*** Opening of Material for the task ***

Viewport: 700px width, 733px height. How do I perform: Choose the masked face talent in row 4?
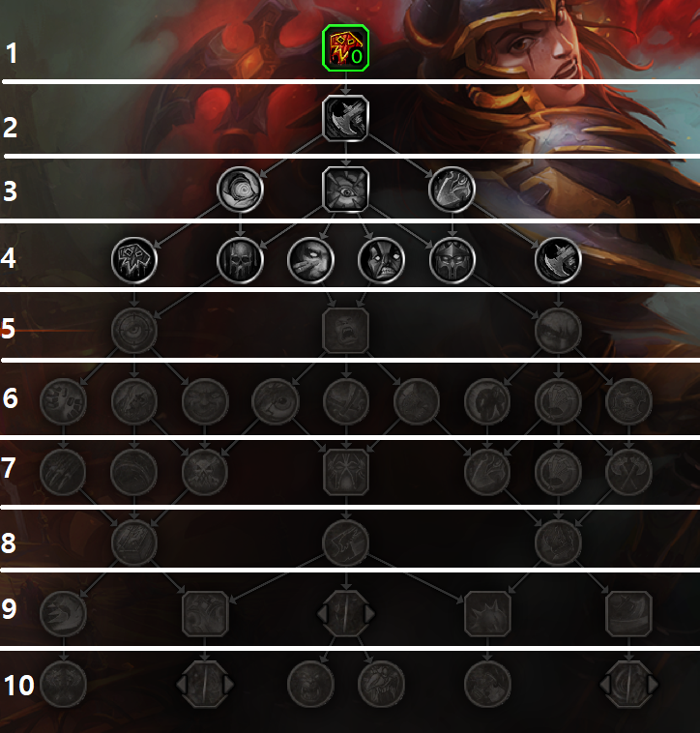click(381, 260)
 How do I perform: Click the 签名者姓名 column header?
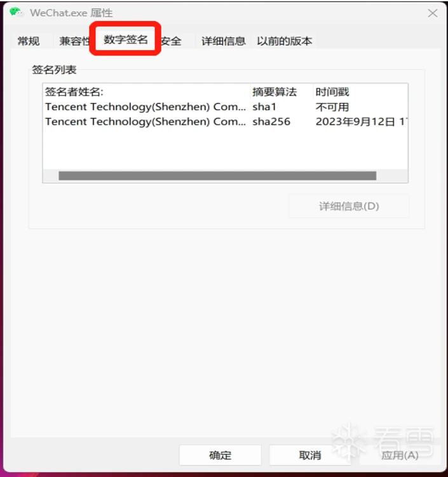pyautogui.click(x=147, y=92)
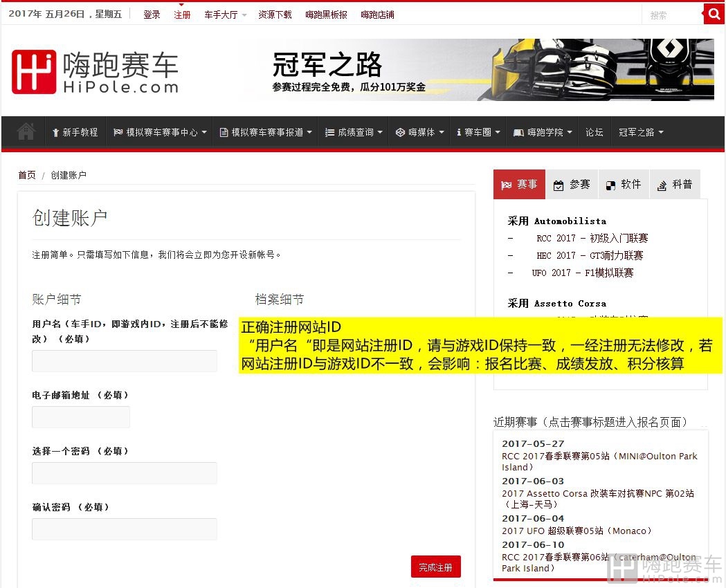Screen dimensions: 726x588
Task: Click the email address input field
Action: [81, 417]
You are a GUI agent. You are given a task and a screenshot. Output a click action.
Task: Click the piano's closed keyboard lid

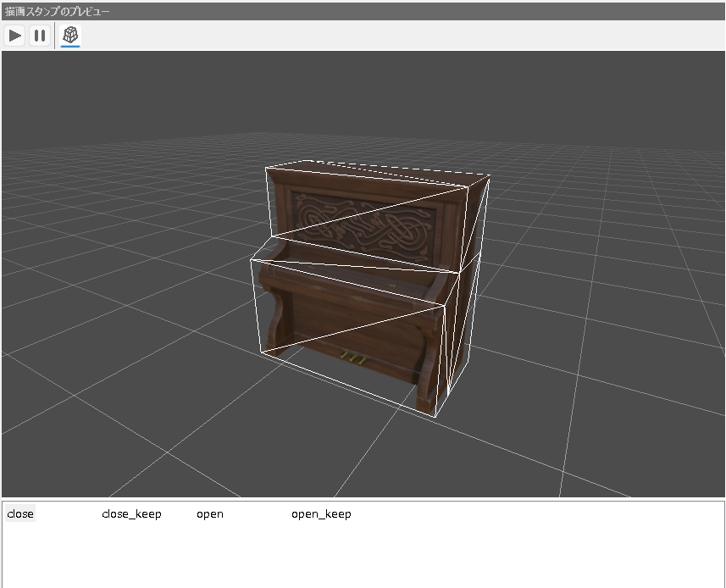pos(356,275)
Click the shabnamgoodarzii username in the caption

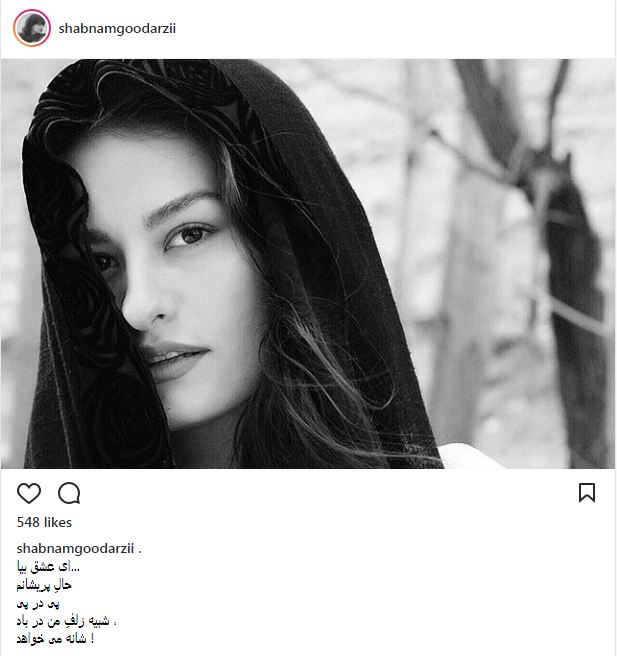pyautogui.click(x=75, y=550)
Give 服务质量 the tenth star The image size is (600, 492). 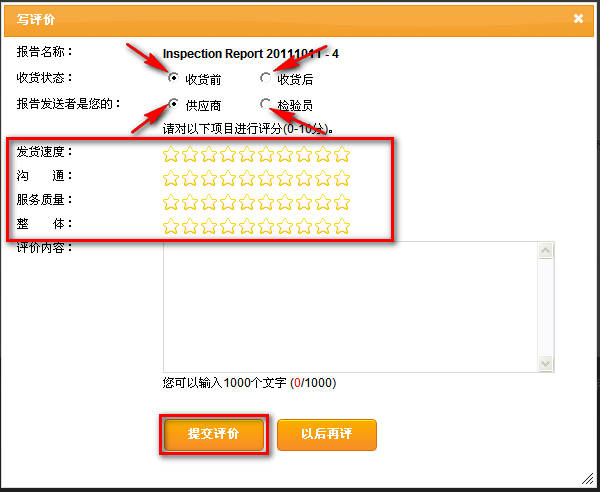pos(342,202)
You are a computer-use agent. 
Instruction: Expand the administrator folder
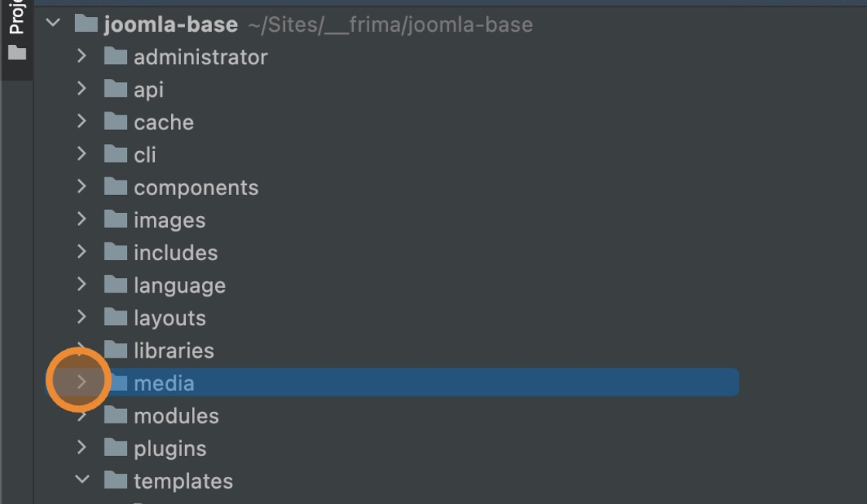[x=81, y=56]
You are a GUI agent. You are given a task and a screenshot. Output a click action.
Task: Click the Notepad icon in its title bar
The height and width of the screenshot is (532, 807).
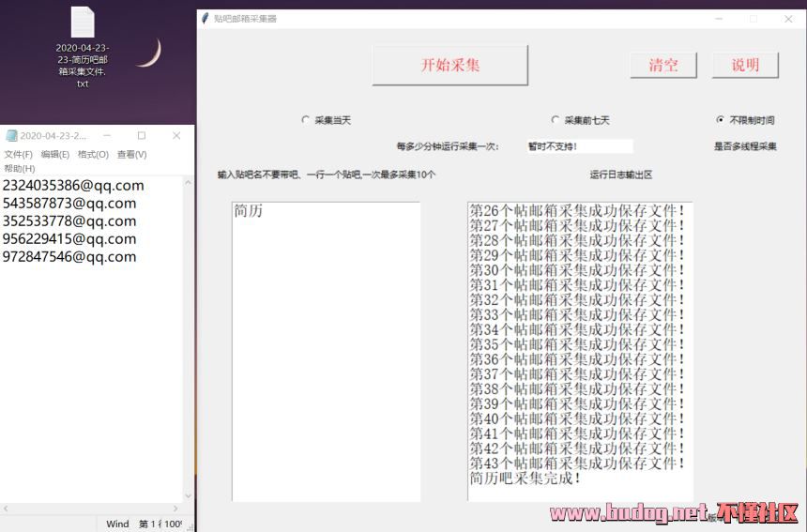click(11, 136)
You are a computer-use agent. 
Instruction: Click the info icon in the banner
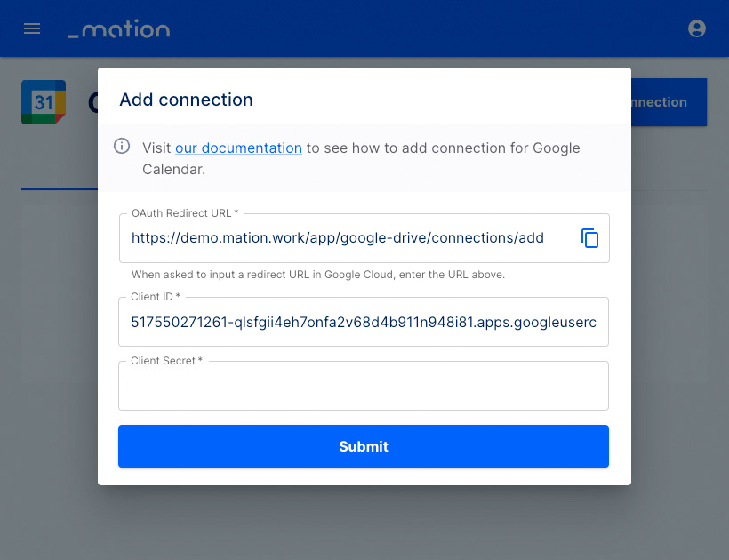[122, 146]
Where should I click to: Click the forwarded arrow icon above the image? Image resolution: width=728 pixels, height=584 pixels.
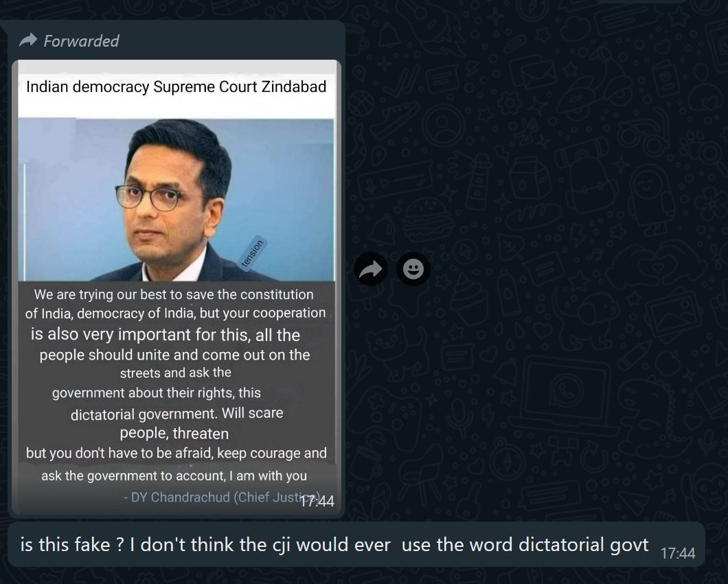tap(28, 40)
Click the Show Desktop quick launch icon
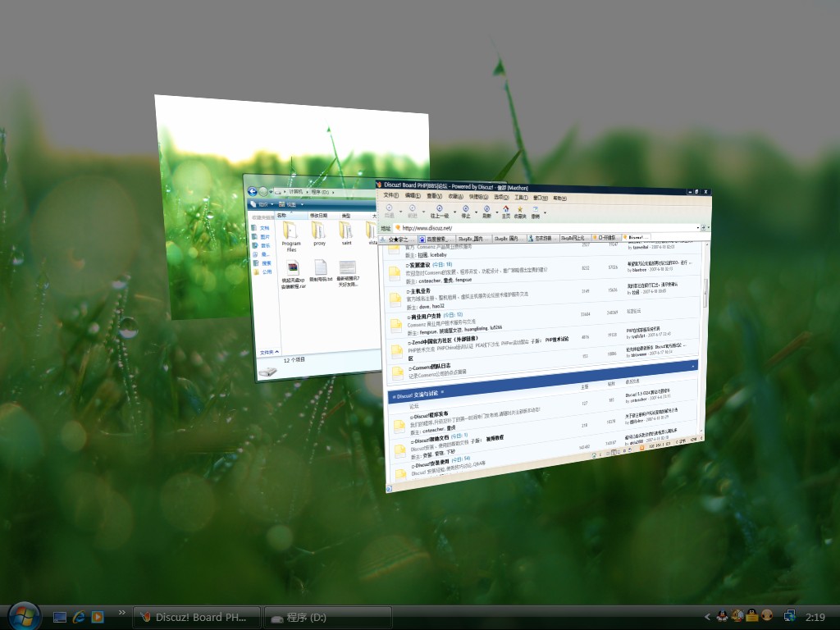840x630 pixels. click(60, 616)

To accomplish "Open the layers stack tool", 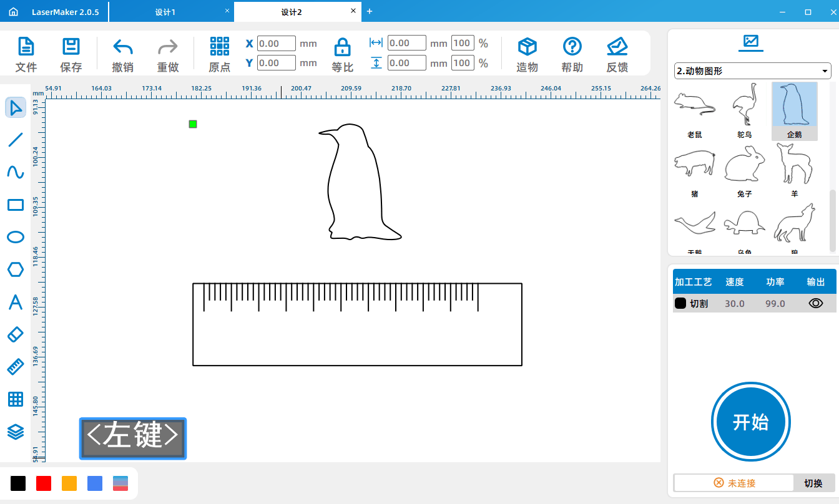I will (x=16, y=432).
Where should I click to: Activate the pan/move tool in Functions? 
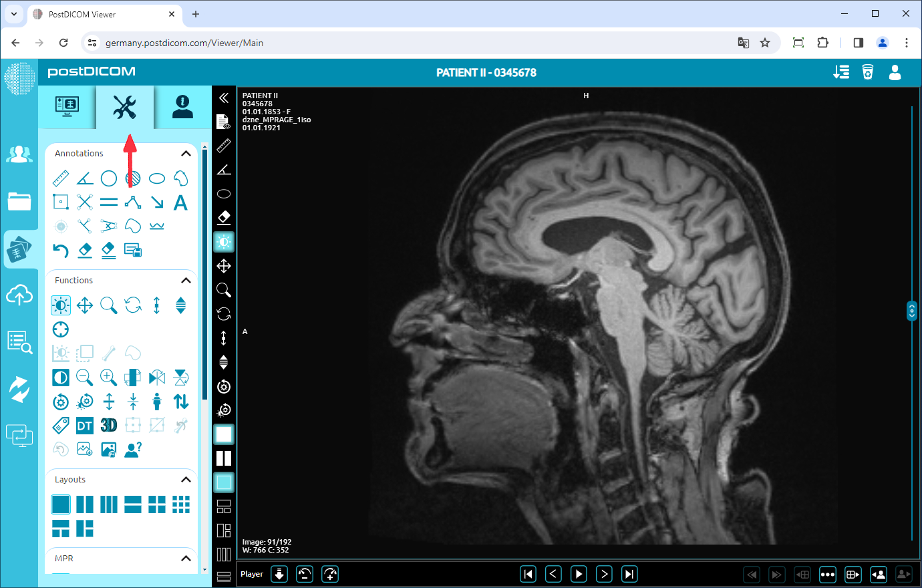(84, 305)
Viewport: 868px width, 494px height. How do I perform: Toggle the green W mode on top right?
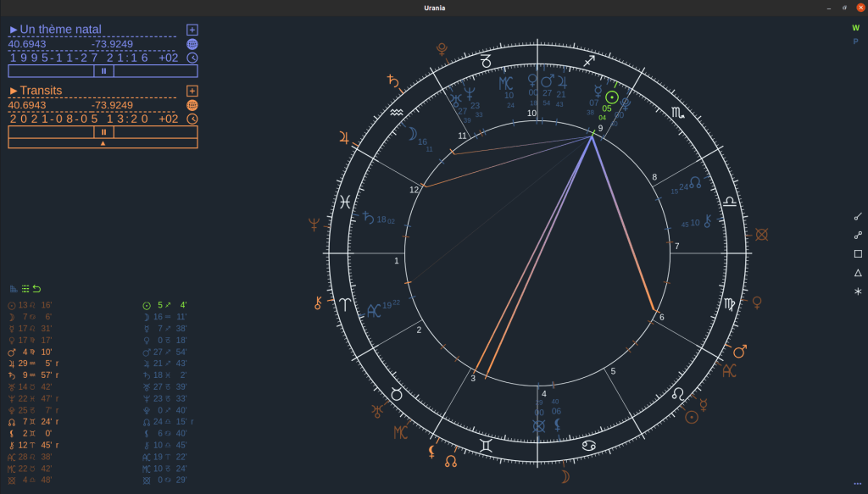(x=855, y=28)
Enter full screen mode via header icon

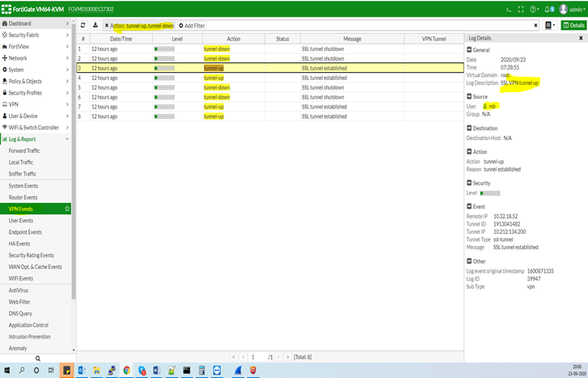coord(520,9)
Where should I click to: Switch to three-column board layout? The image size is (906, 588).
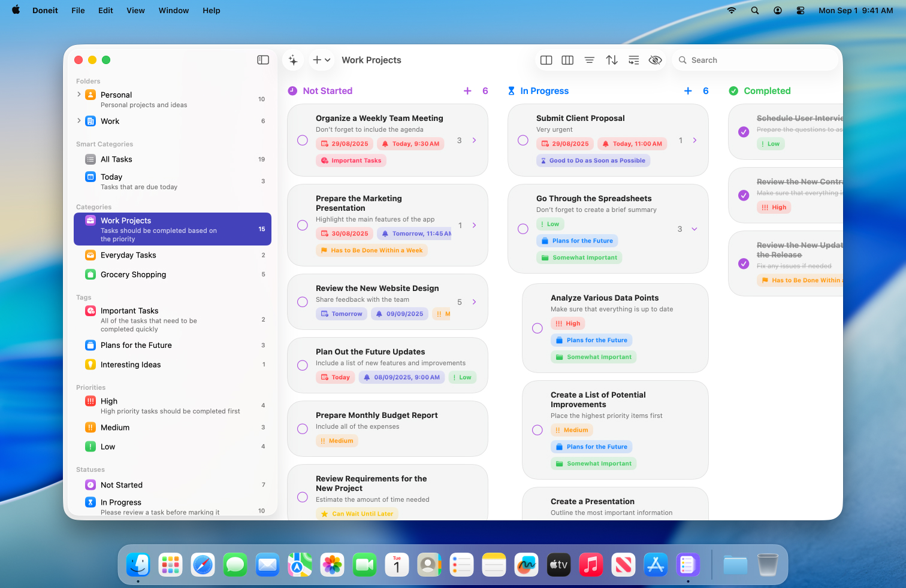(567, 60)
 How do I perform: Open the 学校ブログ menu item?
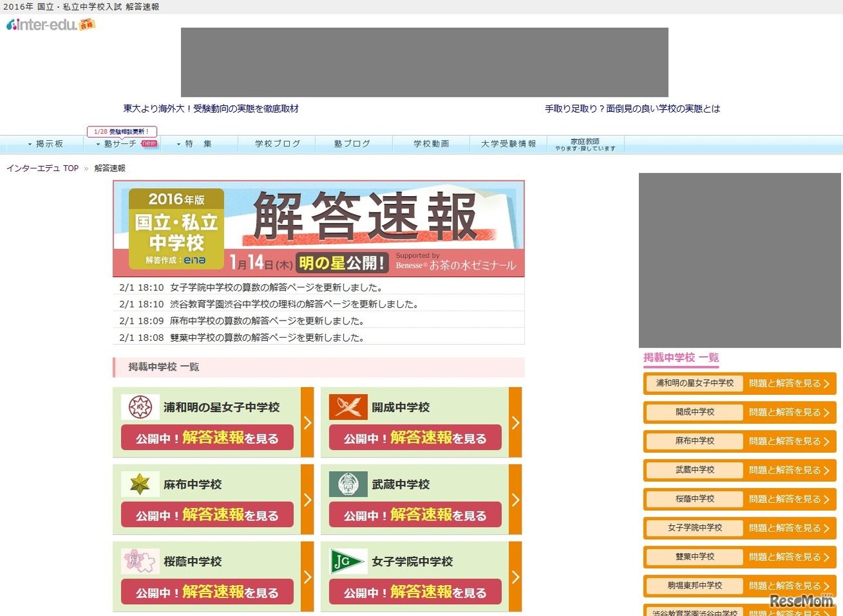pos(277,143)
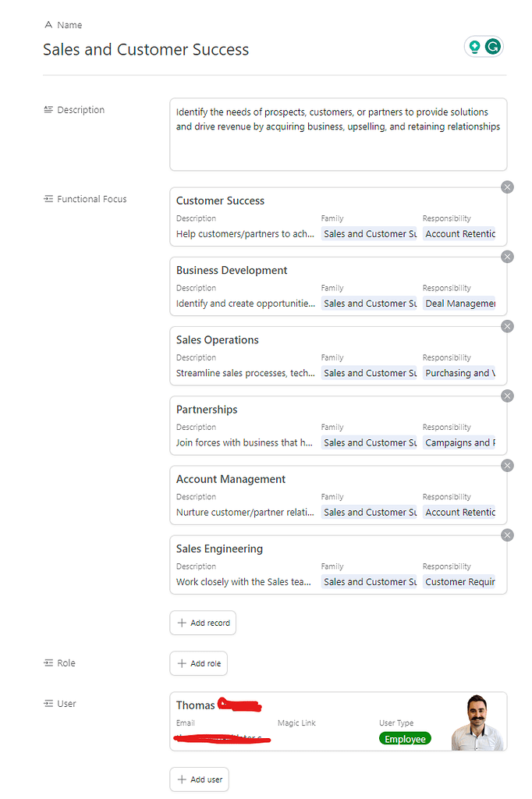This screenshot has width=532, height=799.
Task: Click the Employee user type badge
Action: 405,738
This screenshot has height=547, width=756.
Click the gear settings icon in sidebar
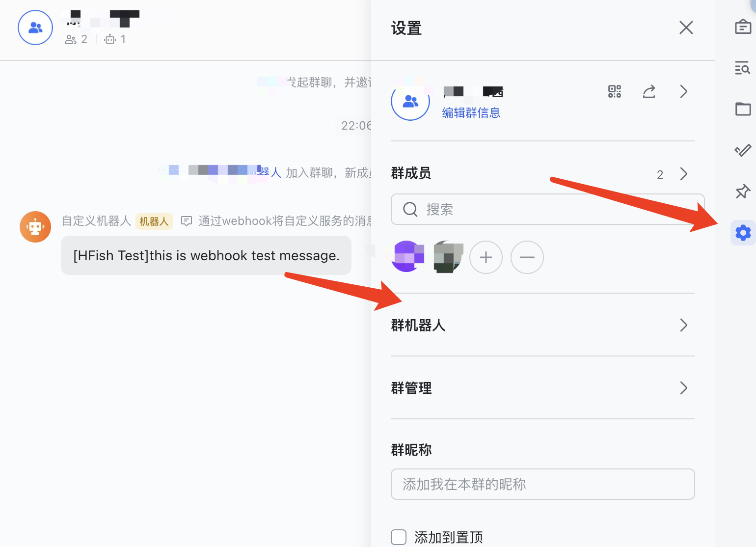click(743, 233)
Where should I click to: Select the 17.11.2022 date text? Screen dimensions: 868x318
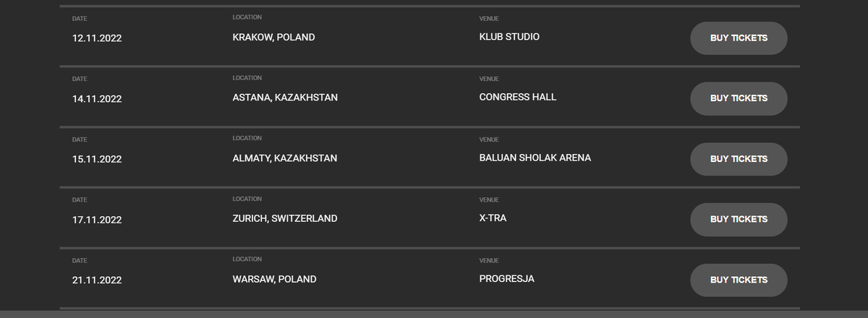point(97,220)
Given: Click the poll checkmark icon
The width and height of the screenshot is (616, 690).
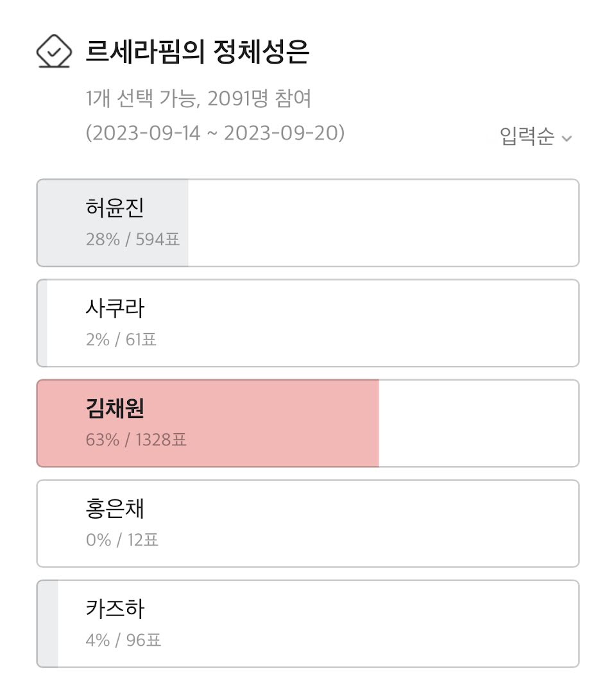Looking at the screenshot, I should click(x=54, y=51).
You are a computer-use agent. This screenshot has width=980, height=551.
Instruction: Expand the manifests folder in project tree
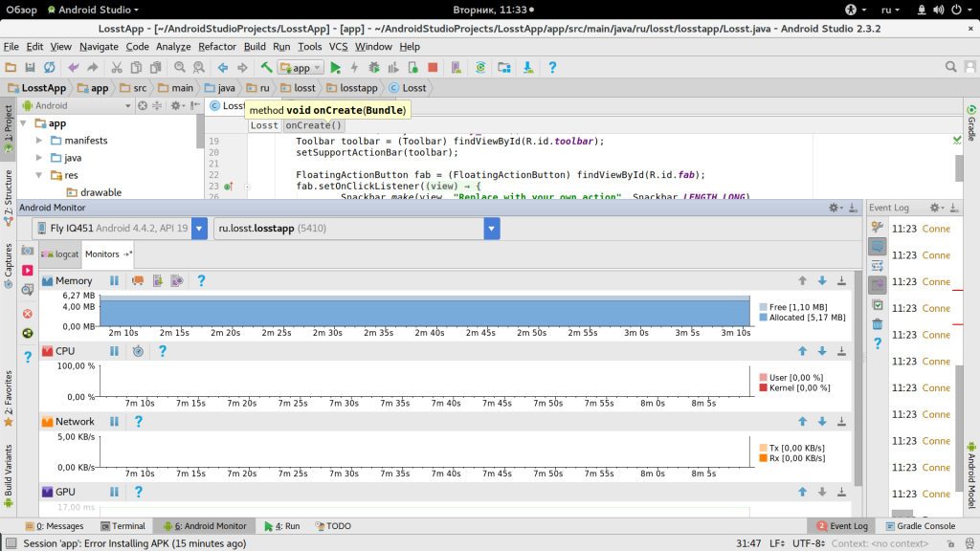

*** Close of Material for the task ***

— Work item —
Copy the line showing "Where should I click to: Select" exactly, along with each line after it through the end of the material above. Pictures stay out.

— Answer space —
Where should I click to: Select the 17.11.2022 date text? Screen dimensions: 868x318
point(97,220)
Given: Click the poll checkmark icon
The width and height of the screenshot is (616, 690).
Looking at the screenshot, I should click(x=54, y=51).
You are a computer-use agent. This screenshot has width=980, height=551.
Instruction: Expand the manifests folder in project tree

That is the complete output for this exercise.